Selasa, 10 September 2024

Tanggapan terkait Masalah Penetapan Makna Sifat-sifat Allah (Bagian 1)

Mulai hari ini insyaallah saya akan memulai dan melanjutkan sejumlah agenda, di antaranya adalah alih bahasa dan penyuntingan artikel-artikel di situs salafcenter.org ke dalam bahasa Indonesia. Semoga lancar ke depannya dan mendatangkan manfaat. Amin. 

4Ku 2024.09.09 

☆ ☆ ☆ 

Tanggapan terkait Masalah Penetapan Makna Sifat-sifat Allah (Bagian 1) 

==============

Alih Bahasa dan Penyuntingan: Adni Kurniawan

Penulis Asal: Ustaz 'Ala Isma'il

Link: https://salafcenter.org/8958/

Tanggal: 9 September 2024 (09.09.2024) 

Publikasi: https://adniku.blogspot.com/2024/09/tanggapan-terkait-masalah-penetapan.html?m=0

==============

Pimpinan umum madrasah Hanbali Irak—sebagaimana ia menyebut dirinya—telah menggugah sejumlah pertanyaan dalam pernyataannya, yang menuntut para ulama dan para pembelajar kalangan Salafi untuk menjelaskan makna Sifat-sifat Allah Ta'ala sesuai dengan syarat-syarat tertentu yang ia tetapkan, yaitu sebagai berikut: 

(1) Makna Sifat tersebut dalam bahasa Arab harus selaras dengan keyakinan kalangan Salafi.

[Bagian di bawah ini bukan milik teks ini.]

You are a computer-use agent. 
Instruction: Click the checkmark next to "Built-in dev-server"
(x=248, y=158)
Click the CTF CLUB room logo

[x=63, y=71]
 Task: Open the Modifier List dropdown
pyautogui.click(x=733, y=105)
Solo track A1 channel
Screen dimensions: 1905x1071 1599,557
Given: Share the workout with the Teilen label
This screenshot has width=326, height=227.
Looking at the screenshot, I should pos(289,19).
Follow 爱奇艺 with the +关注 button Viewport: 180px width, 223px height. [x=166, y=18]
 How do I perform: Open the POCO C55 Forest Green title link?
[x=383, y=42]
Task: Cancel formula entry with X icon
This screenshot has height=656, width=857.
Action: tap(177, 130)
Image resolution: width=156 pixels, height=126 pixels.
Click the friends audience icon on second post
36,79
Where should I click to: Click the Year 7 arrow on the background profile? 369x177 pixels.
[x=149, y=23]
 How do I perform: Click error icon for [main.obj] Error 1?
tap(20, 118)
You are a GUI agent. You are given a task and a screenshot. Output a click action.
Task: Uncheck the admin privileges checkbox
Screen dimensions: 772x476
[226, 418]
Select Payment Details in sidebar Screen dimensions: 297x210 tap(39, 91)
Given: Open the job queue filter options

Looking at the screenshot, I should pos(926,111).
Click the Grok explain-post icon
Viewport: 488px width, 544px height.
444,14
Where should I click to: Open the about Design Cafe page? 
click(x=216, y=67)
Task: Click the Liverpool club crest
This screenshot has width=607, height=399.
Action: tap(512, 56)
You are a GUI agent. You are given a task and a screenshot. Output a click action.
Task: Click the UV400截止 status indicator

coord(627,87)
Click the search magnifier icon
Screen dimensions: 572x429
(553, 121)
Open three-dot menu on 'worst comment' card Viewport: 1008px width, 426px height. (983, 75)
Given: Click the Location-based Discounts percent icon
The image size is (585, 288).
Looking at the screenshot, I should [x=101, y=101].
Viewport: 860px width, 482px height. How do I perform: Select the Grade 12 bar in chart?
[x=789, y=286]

(2) Memiliki dalil dari sunnah yang sahih.

(3) Memiliki sandaran dari perkataan para Sahabat. Misalnya: "Sahabat mengatakan bahwa makna 'ghadab' (murka) adalah demikian."

(4) Tidak perlu menyebutkan dalil-dalil dan ucapan-ucapan yang tidak membuktikan makna bahasa.

(5) Tidak perlu mencantumkan tambahan komentar atau pemahaman terhadap dalil tersebut.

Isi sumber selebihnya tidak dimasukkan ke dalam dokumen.